▸ **Given problem 1**: Translate this sentence from the Form 8-K into Spanish: "Spirent is not affiliated with the Company or with any of the Company's subsidiaries."

Washington, D.C. 20549

                                    FORM 8-K

                                 CURRENT REPORT

         Pursuant to Section 13 or 15(d) of the Securities Exchange Act of 1934

         Date of Report (Date of earliest event reported): April 1, 2002

                           CURTISS-WRIGHT CORPORATION
             (Exact Name of Registrant as Specified in Its Charter)

        Delaware                                1-134                                13-0612970
   State or Other                           Commission File                        IRS Employer
   Jurisdiction of                          Number                                 Identification No.
   Incorporation or

                  1200 Wall Street West, Suite 501
                  Lyndhurst, New Jersey                         07071
                  ---------------------                         -----
                  Address of Principal Executive Offices        Zip Code

Registrant's telephone number, including area code: (201)896-8400


Item 2.  Acquisition or Disposition of Assets

(a) On April 1, 2002, Curtiss-Wright Corporation (the "Company") acquired from
Spirent Plc., a British based company ("Spirent"), the stock of Penny and Giles
Controls Ltd., Penny and Giles Controls, Inc., and Penny and Giles Aerospace
Ltd., and substantially all of the assets of the Autronics Corporation and the
aerospace assets of Penny & Giles International Plc., a British based company,
for a purchase price of $60 million in cash and the assumption of certain
liabilities. The purchase price is subject to certain adjustments as provided
for in the Share and Asset Purchase Agreement (the "Agreement"). The Company
funded at least half of the purchase price from the credit available under the
Corporation's Revolving Credit facility. The purchase price was determined as a
result of arm's length negotiations between senior management of the Company and
Spirent. The acquired businesses generated combined sales of $62 million in

Pursuant to the terms and conditions of the Agreement, the Company purchased
certain real estate, leasehold interests, inventory, fixed assets, patents,
trade names and trademarks, and intangibles of the manufacturing and
distribution operations of the Spirent business units (the "Purchased Assets").

Spirent is not affiliated with the Company or with any of the Company's
subsidiaries. The acquired business units, located in the United Kingdom,
Germany and the United States, will operate as a division of Company's motion
control segment within Curtiss-Wright Flight Systems, Inc., a wholly-owned
subsidiary of the Company. All the acquired business units will operate in their
existing locations and with the current management team and employee workforce.

The description of the acquisition transaction set forth herein is qualified in
its entirety by reference to the Share and Asset Purchase Agreement, which is
incorporated as Exhibit 2.1.

(b) Certain of the Purchased Assets constitute plant, equipment and other
physical property, particularly furniture, fixtures and leasehold improvements
used in the businesses as described elsewhere herein, and the Company intends to
continue such use.

▸ **Given problem 2**: Arrange the rows as a JSON list of strings, one per line and skipping blank lines, starting with the first line of the rows and going on through the line that contains "coord(237,33)".

▸ **Input for this task**:
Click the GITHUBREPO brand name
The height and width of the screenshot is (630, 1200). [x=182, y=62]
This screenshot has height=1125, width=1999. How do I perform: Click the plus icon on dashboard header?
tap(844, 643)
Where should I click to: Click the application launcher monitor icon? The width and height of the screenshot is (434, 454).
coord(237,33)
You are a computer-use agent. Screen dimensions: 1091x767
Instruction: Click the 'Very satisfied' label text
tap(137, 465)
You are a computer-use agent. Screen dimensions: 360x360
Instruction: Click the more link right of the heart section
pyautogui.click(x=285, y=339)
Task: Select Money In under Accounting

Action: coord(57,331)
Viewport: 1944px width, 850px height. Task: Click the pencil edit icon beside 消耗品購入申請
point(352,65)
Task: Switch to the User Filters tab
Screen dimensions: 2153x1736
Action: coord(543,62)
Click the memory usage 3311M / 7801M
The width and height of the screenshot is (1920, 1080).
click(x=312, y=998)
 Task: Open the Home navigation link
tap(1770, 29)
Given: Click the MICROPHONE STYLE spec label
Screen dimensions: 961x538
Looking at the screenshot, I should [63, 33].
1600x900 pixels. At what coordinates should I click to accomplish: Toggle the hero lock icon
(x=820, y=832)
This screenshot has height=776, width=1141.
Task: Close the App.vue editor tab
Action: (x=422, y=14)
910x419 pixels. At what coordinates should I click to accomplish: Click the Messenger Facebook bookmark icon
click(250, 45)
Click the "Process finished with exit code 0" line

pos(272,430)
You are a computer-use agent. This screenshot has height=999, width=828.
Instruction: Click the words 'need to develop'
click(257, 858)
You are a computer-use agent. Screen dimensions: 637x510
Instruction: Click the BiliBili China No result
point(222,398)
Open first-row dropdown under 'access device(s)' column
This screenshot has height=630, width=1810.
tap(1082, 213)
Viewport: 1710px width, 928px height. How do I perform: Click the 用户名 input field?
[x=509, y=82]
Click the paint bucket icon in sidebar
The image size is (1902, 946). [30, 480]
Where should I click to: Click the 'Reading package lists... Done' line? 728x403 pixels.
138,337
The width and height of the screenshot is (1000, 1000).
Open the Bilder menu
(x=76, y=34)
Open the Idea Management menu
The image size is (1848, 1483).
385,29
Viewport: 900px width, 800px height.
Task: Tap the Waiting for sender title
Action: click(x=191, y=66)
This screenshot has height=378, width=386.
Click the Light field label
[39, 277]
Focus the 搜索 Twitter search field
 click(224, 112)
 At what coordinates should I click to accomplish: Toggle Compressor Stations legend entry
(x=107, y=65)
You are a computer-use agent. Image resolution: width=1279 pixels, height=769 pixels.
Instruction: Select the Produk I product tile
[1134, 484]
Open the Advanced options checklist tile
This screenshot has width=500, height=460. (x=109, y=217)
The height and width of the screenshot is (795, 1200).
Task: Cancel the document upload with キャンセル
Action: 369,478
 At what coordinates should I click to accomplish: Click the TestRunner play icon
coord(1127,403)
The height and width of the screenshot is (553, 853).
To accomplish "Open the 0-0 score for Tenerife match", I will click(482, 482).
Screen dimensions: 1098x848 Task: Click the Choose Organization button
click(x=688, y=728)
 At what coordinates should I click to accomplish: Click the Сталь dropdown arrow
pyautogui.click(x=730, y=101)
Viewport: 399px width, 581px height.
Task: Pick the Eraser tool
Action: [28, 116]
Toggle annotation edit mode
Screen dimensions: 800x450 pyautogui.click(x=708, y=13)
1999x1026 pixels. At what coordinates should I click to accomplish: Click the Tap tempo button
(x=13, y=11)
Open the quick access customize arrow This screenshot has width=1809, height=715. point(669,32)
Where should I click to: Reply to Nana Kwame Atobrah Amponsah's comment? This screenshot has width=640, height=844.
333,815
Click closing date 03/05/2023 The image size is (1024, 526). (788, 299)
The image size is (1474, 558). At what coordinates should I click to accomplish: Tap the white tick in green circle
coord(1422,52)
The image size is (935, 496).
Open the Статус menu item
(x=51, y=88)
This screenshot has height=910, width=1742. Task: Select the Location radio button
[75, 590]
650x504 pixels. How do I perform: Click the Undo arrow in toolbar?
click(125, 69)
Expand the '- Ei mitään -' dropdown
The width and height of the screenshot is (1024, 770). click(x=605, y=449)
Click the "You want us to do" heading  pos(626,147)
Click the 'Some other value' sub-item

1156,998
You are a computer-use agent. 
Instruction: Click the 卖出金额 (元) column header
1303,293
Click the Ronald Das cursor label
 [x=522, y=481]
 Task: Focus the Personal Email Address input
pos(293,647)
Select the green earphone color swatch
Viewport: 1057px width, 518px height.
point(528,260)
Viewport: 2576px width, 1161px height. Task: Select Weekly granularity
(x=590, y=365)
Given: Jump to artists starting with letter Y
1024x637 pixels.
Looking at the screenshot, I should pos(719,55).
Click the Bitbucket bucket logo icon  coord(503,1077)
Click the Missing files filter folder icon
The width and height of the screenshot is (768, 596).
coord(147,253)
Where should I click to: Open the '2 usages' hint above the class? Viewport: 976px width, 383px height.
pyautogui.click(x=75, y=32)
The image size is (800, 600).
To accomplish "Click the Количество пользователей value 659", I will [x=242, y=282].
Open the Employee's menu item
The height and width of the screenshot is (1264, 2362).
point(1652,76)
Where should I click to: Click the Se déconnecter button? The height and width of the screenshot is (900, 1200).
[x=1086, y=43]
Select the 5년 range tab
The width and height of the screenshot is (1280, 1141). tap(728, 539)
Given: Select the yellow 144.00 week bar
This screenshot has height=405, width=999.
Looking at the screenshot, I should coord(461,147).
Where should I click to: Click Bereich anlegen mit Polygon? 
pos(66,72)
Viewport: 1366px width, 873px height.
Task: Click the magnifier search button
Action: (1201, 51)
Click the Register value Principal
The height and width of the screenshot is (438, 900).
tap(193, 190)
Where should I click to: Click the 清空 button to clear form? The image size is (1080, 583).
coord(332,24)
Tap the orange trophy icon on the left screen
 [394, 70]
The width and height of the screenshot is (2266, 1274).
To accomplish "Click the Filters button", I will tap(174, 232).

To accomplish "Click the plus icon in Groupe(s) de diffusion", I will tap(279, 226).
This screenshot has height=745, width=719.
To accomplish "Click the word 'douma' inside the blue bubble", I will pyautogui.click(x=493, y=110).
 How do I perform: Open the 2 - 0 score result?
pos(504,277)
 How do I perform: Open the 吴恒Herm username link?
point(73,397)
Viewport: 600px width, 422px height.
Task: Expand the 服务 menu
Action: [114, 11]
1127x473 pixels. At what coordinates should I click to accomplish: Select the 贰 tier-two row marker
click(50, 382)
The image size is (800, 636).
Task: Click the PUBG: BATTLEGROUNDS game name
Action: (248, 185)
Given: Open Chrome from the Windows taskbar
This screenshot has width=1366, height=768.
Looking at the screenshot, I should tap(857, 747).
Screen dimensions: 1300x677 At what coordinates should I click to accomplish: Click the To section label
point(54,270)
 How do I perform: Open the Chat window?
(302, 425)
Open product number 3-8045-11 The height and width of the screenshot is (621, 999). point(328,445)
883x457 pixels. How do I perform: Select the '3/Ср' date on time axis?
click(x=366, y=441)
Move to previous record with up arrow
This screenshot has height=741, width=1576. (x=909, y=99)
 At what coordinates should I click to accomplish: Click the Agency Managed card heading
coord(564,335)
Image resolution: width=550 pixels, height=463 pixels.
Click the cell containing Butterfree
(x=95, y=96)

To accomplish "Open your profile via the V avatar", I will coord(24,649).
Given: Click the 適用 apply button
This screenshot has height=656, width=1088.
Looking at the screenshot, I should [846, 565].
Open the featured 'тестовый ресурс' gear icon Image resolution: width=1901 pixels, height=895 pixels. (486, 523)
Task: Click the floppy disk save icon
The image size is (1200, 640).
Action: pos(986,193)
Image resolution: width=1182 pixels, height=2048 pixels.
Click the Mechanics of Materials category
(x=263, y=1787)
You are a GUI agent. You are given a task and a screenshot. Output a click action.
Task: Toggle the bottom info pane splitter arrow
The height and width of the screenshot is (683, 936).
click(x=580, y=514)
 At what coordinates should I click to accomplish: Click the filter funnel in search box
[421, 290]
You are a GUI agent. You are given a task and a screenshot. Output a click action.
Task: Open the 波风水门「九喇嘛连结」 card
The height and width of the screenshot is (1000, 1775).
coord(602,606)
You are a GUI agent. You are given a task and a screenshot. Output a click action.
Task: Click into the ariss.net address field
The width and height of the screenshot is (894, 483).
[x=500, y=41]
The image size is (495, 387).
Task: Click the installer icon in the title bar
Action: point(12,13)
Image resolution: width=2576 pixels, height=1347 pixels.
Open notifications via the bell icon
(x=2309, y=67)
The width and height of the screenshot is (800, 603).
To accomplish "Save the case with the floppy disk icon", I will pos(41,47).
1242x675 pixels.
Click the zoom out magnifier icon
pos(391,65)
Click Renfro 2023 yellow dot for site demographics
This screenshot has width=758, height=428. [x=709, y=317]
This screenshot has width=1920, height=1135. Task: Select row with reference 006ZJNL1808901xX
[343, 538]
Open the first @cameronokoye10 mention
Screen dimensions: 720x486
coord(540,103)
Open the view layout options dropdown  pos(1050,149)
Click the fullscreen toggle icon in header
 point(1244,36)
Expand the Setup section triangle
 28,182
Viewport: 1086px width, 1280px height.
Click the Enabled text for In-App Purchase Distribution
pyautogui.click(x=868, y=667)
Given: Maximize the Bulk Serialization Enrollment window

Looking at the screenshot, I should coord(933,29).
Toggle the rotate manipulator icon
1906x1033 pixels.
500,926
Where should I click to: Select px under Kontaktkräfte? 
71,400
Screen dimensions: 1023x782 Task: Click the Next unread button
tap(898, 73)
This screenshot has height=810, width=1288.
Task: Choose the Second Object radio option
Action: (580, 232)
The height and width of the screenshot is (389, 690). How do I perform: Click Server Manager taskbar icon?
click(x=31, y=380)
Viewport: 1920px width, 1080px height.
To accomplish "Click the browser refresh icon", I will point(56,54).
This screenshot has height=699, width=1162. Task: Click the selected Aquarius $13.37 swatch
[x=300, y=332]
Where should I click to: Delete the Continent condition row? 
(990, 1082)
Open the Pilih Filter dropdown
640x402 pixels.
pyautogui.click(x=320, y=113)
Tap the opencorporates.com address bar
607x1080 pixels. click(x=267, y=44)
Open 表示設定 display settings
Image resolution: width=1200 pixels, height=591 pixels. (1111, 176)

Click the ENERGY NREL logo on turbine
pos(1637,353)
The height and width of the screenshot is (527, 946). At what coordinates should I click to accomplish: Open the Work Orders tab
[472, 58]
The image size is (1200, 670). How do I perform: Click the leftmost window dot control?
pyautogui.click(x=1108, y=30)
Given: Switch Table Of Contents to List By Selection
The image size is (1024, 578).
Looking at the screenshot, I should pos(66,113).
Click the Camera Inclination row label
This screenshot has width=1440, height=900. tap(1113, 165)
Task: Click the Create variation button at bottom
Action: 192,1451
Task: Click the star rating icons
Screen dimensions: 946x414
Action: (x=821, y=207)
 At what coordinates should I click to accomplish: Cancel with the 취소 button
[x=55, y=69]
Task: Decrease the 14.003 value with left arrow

▸ **Written solution 1**: Spirent no está afiliada con la Compañía ni con ninguna de las subsidiarias de la Compañía.

▸ **Written solution 2**:
[
  "Click the GITHUBREPO brand name",
  "The height and width of the screenshot is (630, 1200). [x=182, y=62]",
  "This screenshot has height=1125, width=1999. How do I perform: Click the plus icon on dashboard header?",
  "tap(844, 643)",
  "Where should I click to: Click the application launcher monitor icon? The width and height of the screenshot is (434, 454).",
  "coord(237,33)"
]